- Known for: Chief digital officer (CDO) of the National Film Board of Canada
- Notable work: Welcome to Pine Point, Barcode.tv, Circa 1948

= Loc Dao =

Canadian digital media creator

Loc Dao is a Canadian digital media creator who is the chief digital officer (CDO) of the National Film Board of Canada. Dao was named CDO in March 2016, after serving as executive producer and creative technologist for the NFB English-language digital studio in Vancouver since 2011.

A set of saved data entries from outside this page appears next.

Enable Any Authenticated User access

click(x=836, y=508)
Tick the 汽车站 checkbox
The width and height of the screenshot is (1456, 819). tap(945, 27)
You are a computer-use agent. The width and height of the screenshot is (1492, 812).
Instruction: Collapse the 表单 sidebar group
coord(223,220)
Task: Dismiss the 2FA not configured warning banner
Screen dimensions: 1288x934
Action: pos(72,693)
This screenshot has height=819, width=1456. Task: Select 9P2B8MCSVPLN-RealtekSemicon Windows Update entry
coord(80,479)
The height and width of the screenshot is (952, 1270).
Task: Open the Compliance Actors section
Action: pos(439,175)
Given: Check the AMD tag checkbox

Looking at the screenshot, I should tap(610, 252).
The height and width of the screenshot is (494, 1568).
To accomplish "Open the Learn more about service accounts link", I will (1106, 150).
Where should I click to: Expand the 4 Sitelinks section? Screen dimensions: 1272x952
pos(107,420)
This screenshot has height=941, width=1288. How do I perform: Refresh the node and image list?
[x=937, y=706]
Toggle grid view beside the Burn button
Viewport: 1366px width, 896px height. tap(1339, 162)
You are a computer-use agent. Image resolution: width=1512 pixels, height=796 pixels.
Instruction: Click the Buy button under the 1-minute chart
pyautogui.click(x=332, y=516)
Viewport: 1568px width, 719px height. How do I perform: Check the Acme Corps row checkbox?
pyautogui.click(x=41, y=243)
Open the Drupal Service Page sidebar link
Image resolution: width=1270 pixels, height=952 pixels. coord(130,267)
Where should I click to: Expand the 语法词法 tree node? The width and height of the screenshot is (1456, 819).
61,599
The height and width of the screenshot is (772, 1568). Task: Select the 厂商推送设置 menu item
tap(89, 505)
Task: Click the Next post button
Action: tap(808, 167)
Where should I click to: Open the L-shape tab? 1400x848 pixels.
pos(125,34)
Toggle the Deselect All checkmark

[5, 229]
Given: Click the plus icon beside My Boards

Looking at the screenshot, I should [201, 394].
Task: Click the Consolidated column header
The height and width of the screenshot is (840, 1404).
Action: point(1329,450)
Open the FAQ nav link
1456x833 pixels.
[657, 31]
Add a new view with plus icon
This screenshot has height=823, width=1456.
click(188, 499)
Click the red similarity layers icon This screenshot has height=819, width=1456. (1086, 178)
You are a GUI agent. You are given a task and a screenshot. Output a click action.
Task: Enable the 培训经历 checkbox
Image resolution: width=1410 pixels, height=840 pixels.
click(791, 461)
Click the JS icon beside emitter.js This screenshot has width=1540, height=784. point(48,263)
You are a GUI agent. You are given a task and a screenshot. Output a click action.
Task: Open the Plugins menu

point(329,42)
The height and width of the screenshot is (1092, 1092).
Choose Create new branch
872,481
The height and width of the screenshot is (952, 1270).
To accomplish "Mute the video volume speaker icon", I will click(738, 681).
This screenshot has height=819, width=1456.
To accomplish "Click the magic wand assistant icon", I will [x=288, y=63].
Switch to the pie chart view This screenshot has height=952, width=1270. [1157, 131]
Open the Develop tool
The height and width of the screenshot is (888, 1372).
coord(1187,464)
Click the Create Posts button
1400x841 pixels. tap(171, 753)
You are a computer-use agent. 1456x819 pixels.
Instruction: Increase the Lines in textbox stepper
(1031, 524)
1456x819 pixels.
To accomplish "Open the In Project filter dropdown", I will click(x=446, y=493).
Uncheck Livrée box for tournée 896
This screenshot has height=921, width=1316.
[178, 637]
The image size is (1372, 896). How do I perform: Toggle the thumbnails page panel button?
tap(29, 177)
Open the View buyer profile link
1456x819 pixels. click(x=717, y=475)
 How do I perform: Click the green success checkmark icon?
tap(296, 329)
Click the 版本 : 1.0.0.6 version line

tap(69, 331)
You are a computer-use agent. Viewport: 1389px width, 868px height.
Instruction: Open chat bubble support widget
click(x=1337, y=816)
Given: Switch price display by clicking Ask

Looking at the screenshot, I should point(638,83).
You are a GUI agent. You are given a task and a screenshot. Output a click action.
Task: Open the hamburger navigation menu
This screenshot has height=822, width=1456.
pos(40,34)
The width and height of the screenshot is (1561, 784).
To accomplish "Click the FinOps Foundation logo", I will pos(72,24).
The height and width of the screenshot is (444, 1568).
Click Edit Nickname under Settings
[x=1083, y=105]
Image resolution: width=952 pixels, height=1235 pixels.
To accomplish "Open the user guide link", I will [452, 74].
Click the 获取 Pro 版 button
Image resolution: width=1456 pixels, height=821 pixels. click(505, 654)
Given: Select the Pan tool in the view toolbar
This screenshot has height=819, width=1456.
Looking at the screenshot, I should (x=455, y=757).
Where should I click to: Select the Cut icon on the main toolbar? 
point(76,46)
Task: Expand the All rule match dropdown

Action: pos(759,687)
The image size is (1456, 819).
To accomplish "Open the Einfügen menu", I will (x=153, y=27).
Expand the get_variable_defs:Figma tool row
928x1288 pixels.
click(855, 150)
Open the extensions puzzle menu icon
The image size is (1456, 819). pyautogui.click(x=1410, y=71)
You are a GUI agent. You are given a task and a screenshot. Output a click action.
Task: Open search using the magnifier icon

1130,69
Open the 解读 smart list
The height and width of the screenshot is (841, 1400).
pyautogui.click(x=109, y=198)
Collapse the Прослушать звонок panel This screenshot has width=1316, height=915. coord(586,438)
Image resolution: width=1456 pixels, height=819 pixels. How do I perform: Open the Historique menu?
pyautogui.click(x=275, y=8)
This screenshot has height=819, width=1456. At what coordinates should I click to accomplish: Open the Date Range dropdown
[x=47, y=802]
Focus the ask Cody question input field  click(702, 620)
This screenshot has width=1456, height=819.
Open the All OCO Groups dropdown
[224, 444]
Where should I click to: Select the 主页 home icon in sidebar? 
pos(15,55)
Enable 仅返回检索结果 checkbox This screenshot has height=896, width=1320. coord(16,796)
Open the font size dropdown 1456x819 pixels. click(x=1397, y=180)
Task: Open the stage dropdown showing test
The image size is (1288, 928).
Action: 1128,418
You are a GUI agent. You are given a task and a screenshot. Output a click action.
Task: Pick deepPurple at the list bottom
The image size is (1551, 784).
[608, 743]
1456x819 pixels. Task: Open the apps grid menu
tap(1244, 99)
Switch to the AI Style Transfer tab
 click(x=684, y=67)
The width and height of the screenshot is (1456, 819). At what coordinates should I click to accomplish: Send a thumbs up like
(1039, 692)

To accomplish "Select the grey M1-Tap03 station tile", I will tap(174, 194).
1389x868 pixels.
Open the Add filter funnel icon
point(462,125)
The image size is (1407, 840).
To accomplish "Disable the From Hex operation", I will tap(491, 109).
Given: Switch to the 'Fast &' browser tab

In December 2011, Dao was named Canada's Top Digital Producer for 2011 at the Digi Awards in Toronto, formerly known as the Canadian New Media Awards. His credits include the web documentaries Welcome to Pine Point, the NFB/ARTE France co-production Barcode.tv, Circa 1948, Bear 71, God's Lake Narrows, Waterlife, The Test Tube With David Suzuki and Cardboard Crash.

Prior to joining the NFB, Dao worked on the Cultural Olympiad Digital Edition for the 2010 Winter Olympics in Vancouver as well as citizen journalism initiatives, and helped publishing companies transition from print to digital media. He previously worked at CBC Radio, working first as a sound engineer then a webmaster, then serving as a producer and executive producer. He created one of the first websites for CBC in 1994 and in 2002 was executive producer and co-creator of CBC Radio 3.

Dao's replacement as NFB Digital Studio head is Rob McLaughlin, with whom he had previously worked with under the company name Subject Matter Inc., collaborating with Katerina Cizek to develop the NFB transmedia project Filmmaker in Residence, which won the Webby Award for Best Documentary Series in 2008.